New research led by the Johns Hopkins Center for Communication Programs, Ifakara Health Institute and the Zanzibar Malaria Elimination Program suggests that a better understanding of human behavior at night—when malaria mosquitoes are biting—could be key to preventing lingering cases. The Center for Communication Programs (CCP) is based at the Johns Hopkins Bloomberg School of Public Health.
The new study, published July 1 in Malaria Journal, found that targeting men who work and socialize outside the home in the evenings and travelers and seasonal workers who may bring malaria to the islands from mainland Tanzania could accelerate elimination of the disease.
Zanzibar has maintained malaria prevalence below one percent for the past decade, but elimination of the deadly mosquito-borne disease remains elusive, despite the widespread use of insecticide-treated bed nets and indoor spraying.
“We’ve seen such great progress, but it’s hard to eliminate the remaining cases,” says CCP’s April Monroe, Ph.D., who led the research. “It’s the typical last mile problem: Sometimes the hardest part of the journey comes at the end. To get there, we need to focus our attention now on human behavior, instead of solely on mosquito behavior as we did in the past.”
The World Health Organization estimates that between 2000 and 2015, the rate of new malaria cases declined by 37 percent globally and malaria deaths fell by 60 percent, with 6.2 million lives saved. Three quarters of those gains can be attributed to interventions such as insecticide-treated bed nets and indoor spraying for mosquitoes.
But those interventions are only designed to work indoors.

**INFORMATION SUPPLIED**.
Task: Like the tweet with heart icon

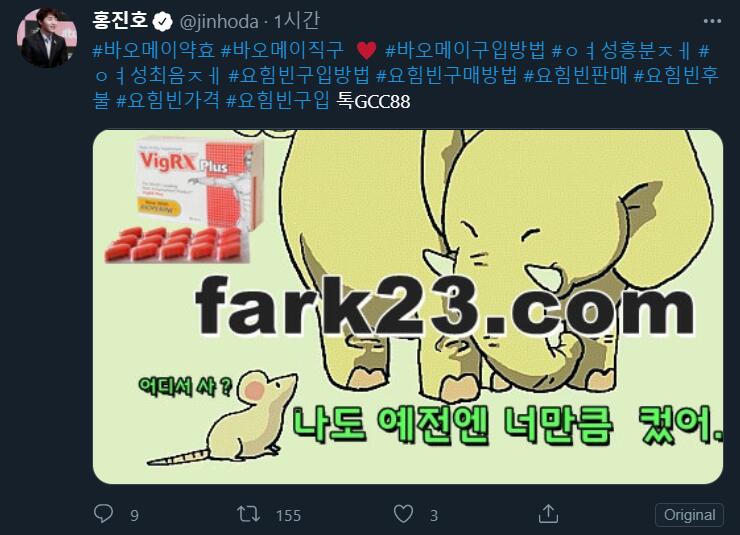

**EXPLORE THE MATERIAL**.
[1] Summarize the text on malaria in Zanzibar in two sentences.
[2] Answer these questions using the text on malaria in Zanzibar:
(a) On what date and in which journal was the new study published?
(b) By what percentage did malaria deaths fall globally between 2000 and 2015, according to the World Health Organization?
(c) Who led the research?
[3] Transcribe the stretch of the text on malaria in Zanzibar from "New research led" through "and indoor spraying.", word for word.

**ANSWERS GIVEN**.
[1] New research led by the Johns Hopkins Center for Communication Programs, Ifakara Health Institute and the Zanzibar Malaria Elimination Program suggests that a better understanding of human behavior at night could be key to preventing lingering malaria cases in Zanzibar, where prevalence has stayed below one percent for the past decade. The study found that targeting men who work and socialize outside the home in the evenings, along with travelers and seasonal workers who may bring malaria from mainland Tanzania, could accelerate elimination of the disease.

[2]
(a) July 1, in Malaria Journal.
(b) 60 percent.
(c) April Monroe, Ph.D., of the Center for Communication Programs (CCP).

[3]
New research led by the Johns Hopkins Center for Communication Programs, Ifakara Health Institute and the Zanzibar Malaria Elimination Program suggests that a better understanding of human behavior at night—when malaria mosquitoes are biting—could be key to preventing lingering cases. The Center for Communication Programs (CCP) is based at the Johns Hopkins Bloomberg School of Public Health.
The new study, published July 1 in Malaria Journal, found that targeting men who work and socialize outside the home in the evenings and travelers and seasonal workers who may bring malaria to the islands from mainland Tanzania could accelerate elimination of the disease.
Zanzibar has maintained malaria prevalence below one percent for the past decade, but elimination of the deadly mosquito-borne disease remains elusive, despite the widespread use of insecticide-treated bed nets and indoor spraying.